Far from being indifferent about the case as I had always imagined, Inspector Kubič had in fact been very much taken by it. The temporal gulf which separated the suspected murder from the uncovering of the remains had been viewed not as an annoyance but rather as a challenge. As he would go on to explain to me over the phone on that grey-skied June evening, he had felt a deep and personal connection right from the outset. His Czechoslovakian grandfather had been just 20 when the Nazis had come goose-stepping through Sudetenland and on into Bohemia. The official order of non-resistence must have been like a muzzle to a snarling dog. The only way to save his homeland had been to flee it, leave it there prostrate like a sleeping wife at the mercy of an intruder. Over the Krkonose mountains to Poland, then by ship to France. His first combat experience had been played out in the skies above the folding Maginot Line. Onto Britain then, the last hope not just for Czechosolovakia but for an entire continent. For an entire world. Waiting in the grey English clouds for the incoming hornet's hum of the next Messerscmidt.

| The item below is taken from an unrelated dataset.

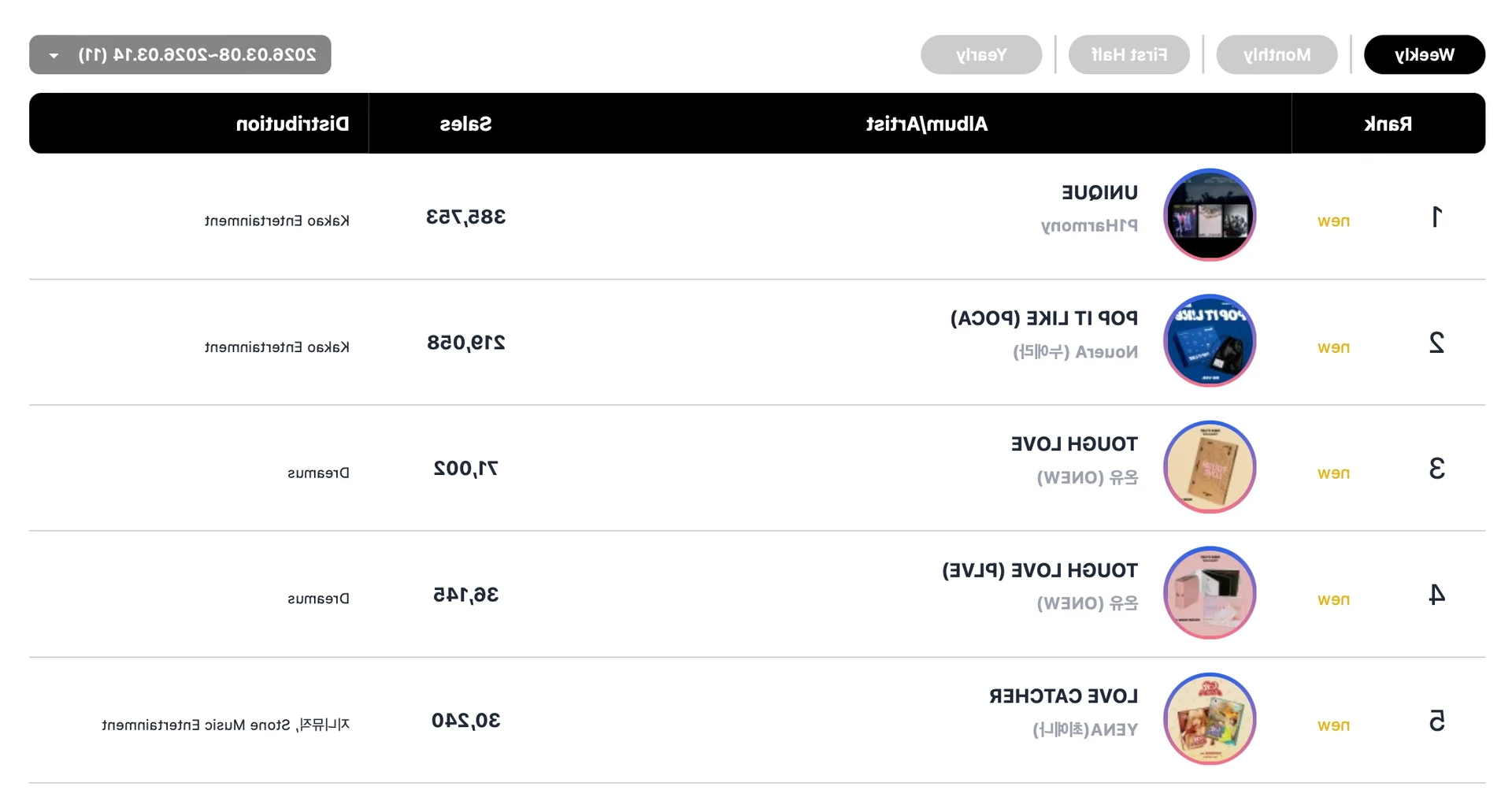Select the Yearly chart tab
Viewport: 1512px width, 790px height.
[x=981, y=54]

"He shot down ten in total," the inspector continued. "Ten weeping German mothers. A hundred too few, he'd always said. Not nearly enough."

It had always fascinated him, Kubič explained. The Second World War. The lives of the foreign nationals like his grandfather who'd found themselves in Britain during those dark years. And so when the remains had been unearthed on the former site of camp 106a, the accompanying military ID tags, well, he'd made a promise to not just to himself but also to his grandfather's grave to do whatever he could to get to the bottom of it.

"In 1940 my grandfather and the Italians stood on opposite sides. One thing the old man always taught me though, nationality is a just mask we choose to wear. Take it off, and underneath we're all just the sons of our mothers. Black, brown, yellow, fascist, communist. Every man is our brother."

It was at that moment that I felt a first spot of rain splash against the tip of my nose, could hear my neighbour calling her children in from the back garden.

"I've just come back from Italy," I told him, scraping back patio chair.

On the other end of the line came a sloshing sound: another swig of beer as he watched the football. I wondered as to his marital status. I'd once read somewhere that police officers are one of the professional categories with the highest rates of divorce.

"Italy? Yes, I thought as much."

Padding back into the shelter of the kitchen, I settled myself on a stool at the breakfast bar, watched the ever thickening raindrops splatter their trails down the window pane above the sink.

"I posted you another letter," I told him,  "just couple of hours ago."

"This one anonymous too?"

"Yes," I murmured. Then: "I suppose my cover's blown now." Trying to make a joke out of it but feeling a damn ruddy fool just the same.

"And this second anonymous letter, does it name any names?"

Again, I found myself murmuring the affirmative.

The background rumble of the crowd, the excitable voice of the commentator, now both ceased. I imagined the inspector sitting himself upright, his attention peaked.

"Well then Ms Rice, let's see if they're the same names I've come up with."